## Vandermonde’s Identity from the Generalized Product Rule

Vandermonde’s Identity, $\displaystyle \sum_{k=0}^r \binom{n}{k} \binom{m}{r-k} = \binom{n+m}{r},$ is one of the more famous identities involving the binomial coefficients.  A standard way to prove it is with the following combinatorial argument.

How many ways are there to choose a committee of size r from a group of n men and m women?  By definition of the binomial coefficient, the answer is $\binom{n+m}{r}$.  Alternatively, condition on the number k of men on the committee.  There are $\binom{n}{k}$ ways to choose the men, and then there are $\binom{m}{r-k}$ ways to choose the remaining $r-k$ members of the committee from the m women.  Summing over all possible values of k gives the left side.

In this post we’re going to give a much less standard proof of Vandermonde’s Identity — one via the generalized product rule for derivatives.  In addition, while the combinatorial proof requires n and m to be natural numbers, our proof holds for all real numbers.

The generalized product rule, sometimes known as Leibniz’s Generalized Rule, gives a formula for the nth derivative of the product of two functions.  Here it is:

$\displaystyle (fg)^{(n)}(x) = \sum_{k=0}^n \binom{n}{k} f^{(k)}(x) g^{(n-k)}(x)$.

This formula can be easily proved by induction.
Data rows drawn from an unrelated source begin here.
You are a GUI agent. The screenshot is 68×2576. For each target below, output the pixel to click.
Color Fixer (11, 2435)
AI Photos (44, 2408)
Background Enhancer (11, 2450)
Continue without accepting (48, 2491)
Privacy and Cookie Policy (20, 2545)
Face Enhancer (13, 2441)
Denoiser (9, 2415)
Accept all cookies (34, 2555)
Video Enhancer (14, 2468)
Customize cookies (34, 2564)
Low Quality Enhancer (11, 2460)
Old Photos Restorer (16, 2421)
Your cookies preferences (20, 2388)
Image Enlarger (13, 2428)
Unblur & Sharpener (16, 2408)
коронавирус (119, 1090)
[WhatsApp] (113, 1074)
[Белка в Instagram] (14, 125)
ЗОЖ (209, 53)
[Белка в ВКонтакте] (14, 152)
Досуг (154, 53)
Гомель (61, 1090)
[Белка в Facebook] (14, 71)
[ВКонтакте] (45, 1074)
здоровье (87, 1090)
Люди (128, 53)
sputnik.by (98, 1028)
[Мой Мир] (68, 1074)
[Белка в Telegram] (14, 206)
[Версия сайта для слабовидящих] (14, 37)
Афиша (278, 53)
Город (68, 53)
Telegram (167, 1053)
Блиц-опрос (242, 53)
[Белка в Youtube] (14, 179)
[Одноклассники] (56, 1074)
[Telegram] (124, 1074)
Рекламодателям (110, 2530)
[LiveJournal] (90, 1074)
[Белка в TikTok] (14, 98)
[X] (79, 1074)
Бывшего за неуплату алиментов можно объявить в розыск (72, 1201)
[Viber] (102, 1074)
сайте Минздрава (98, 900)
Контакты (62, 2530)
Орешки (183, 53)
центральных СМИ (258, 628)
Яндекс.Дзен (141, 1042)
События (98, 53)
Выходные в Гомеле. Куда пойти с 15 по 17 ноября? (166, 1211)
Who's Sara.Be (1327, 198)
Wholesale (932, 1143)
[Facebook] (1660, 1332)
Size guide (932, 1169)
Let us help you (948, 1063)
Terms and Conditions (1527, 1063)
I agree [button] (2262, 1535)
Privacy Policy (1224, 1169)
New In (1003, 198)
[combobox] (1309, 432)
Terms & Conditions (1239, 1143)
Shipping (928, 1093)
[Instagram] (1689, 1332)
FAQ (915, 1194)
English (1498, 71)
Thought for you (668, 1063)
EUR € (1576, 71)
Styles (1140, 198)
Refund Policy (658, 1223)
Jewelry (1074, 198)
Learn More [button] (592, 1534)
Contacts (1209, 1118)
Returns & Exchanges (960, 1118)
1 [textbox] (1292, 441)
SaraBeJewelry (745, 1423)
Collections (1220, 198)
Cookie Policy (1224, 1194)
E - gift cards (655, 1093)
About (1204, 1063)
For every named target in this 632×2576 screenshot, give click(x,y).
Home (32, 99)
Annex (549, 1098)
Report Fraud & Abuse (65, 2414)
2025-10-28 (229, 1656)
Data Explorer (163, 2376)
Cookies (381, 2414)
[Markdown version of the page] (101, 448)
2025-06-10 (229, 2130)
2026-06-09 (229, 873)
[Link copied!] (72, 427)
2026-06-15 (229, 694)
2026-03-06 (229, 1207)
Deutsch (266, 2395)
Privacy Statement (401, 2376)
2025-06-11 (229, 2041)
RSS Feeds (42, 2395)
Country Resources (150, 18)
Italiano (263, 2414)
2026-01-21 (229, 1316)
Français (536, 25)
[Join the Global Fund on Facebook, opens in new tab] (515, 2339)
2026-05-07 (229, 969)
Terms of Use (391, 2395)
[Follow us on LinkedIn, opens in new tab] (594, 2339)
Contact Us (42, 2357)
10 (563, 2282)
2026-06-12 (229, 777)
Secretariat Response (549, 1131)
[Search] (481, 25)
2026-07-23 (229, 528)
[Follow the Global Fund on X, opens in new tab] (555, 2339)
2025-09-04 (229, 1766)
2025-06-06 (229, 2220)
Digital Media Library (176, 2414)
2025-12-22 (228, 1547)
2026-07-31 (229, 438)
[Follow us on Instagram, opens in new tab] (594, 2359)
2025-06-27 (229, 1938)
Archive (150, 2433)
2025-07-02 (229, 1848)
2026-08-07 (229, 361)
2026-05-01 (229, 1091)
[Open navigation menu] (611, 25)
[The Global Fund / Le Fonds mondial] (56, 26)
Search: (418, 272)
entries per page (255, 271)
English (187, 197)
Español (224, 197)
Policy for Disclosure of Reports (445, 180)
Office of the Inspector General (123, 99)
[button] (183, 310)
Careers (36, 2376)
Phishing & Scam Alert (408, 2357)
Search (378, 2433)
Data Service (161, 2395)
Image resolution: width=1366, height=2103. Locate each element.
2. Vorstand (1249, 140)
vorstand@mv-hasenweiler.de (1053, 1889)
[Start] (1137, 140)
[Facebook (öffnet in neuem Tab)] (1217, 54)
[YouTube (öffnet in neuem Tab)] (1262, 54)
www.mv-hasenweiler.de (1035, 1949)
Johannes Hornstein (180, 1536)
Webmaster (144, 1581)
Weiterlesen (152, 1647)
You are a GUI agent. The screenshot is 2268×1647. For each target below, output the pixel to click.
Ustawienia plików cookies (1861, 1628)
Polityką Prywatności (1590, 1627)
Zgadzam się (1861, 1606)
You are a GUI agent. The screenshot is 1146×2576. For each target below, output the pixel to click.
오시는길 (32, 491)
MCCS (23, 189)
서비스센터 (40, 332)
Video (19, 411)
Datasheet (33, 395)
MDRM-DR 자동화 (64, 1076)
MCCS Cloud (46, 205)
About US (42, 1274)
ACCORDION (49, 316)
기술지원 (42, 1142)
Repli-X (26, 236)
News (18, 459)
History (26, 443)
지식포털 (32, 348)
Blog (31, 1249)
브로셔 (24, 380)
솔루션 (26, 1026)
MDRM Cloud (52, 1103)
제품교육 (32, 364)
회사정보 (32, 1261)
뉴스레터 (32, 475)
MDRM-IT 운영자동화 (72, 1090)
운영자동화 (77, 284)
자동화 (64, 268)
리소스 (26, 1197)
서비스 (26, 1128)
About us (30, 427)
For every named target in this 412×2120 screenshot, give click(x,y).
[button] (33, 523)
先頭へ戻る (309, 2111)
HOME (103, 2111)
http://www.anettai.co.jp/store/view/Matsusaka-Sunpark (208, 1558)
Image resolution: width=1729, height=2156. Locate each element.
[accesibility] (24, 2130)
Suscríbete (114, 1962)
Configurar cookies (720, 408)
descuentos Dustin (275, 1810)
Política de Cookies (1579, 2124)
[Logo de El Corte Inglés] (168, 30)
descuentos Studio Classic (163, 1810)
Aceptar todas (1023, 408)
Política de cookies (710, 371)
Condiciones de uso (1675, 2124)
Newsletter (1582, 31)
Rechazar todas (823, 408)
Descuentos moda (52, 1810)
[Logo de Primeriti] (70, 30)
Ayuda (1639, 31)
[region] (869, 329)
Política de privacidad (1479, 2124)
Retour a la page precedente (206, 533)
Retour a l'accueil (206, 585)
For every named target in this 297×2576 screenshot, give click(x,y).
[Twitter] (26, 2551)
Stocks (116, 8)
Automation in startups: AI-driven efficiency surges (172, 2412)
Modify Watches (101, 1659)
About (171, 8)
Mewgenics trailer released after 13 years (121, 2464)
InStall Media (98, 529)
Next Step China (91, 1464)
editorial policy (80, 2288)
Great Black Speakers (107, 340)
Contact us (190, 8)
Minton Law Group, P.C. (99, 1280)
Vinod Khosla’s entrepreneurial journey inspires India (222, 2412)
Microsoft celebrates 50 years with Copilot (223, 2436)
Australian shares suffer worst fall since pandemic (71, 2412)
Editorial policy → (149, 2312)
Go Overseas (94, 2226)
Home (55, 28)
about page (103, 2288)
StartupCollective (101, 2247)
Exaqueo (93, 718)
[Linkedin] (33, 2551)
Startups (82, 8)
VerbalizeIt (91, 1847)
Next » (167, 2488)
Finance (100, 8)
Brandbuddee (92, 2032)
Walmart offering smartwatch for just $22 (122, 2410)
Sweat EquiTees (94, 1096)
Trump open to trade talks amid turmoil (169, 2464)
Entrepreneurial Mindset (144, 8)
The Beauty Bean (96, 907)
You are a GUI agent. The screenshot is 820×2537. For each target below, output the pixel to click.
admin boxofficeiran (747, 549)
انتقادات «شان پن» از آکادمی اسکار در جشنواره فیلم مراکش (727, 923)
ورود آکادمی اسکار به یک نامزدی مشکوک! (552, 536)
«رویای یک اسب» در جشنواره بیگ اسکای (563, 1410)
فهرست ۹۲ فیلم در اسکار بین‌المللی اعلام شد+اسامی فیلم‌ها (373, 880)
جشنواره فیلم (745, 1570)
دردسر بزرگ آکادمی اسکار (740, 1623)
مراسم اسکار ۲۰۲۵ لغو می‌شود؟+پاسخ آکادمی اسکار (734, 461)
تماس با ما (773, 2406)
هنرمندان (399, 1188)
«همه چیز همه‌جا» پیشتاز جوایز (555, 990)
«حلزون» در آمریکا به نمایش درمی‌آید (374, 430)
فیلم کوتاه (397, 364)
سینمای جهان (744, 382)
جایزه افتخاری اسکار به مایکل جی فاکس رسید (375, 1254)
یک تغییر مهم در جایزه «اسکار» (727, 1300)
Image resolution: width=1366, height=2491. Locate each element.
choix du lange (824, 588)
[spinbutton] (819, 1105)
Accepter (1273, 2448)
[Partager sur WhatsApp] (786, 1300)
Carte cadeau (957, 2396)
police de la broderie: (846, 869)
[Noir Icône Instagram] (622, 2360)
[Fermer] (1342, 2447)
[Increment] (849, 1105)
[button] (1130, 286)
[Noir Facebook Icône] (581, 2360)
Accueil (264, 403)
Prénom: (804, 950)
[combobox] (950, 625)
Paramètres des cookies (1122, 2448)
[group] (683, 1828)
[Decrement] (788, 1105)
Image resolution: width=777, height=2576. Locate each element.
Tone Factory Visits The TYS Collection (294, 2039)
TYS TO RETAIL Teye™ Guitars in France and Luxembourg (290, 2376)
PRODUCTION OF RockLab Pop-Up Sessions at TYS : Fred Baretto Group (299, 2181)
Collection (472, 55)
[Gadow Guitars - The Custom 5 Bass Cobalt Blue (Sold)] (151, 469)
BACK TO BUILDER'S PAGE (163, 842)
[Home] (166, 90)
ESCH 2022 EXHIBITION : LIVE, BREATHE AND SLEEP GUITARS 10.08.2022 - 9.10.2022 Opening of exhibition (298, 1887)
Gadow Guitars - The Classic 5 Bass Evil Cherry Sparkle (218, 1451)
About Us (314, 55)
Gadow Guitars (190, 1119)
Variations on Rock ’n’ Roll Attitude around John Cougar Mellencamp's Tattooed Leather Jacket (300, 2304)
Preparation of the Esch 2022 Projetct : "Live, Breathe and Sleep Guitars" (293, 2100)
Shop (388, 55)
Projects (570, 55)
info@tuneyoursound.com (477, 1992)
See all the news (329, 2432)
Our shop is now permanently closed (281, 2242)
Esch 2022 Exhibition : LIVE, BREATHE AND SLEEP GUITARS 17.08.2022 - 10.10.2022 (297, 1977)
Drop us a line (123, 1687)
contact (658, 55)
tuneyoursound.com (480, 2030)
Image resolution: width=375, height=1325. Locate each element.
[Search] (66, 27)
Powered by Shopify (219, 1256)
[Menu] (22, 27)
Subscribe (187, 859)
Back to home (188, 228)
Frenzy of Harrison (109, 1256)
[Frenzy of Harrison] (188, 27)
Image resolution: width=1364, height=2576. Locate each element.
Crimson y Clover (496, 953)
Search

Let $f(x) = x^n$, and let $g(x) = x^m$.  We know that the rth derivative of a power function like $x^n$ is $n^{\underline{r}} x^{n-r}$, where $n^{\underline{r}}$ is the falling factorial $n(n-1) \cdots (n-r+1)$.  Now, let’s look at the rth derivative of $f(x) g(x) = x^{n+m}$.  As we just argued, this is $(n+m)^{\underline{r}} x^{n+m-r}$.  By the generalized product rule, then, we have

$\displaystyle (n+m)^{\underline{r}} x^{n+m-r} = \sum_{k=0}^r \binom{r}{k} n^{\underline{k}} x^{n-k} m^{\underline{r-k}} x^{m-r+k}$

$\displaystyle \implies (n+m)^{\underline{r}} x^{n+m-r} = \sum_{k=0}^r \frac{r!}{(r-k)! k!} n^{\underline{k}} m^{\underline{r-k}} x^{n+m-r}$

$\displaystyle \implies \frac{(n+m)^{\underline{r}}}{r!} x^{n+m-r} = \left(\sum_{k=0}^r \frac{n^{\underline{k}}}{k!} \frac{m^{\underline{r-k}}}{(r-k)!}\right) x^{n+m-r}.$

The coefficients of the two expressions here must be equal in order for the expressions themselves to be equal.  In addition, using the definition of the generalized binomial coefficient, we have $\binom{n}{k} = \frac{n^{\underline{k}}}{k!}$.  (This allows binomial coefficients to be defined for values of n that are not natural numbers.)  All of this gives us Vandermonde’s Identity,

$\displaystyle \binom{n+m}{r} = \sum_{k=0}^r \binom{n}{k} \binom{m}{r-k}$.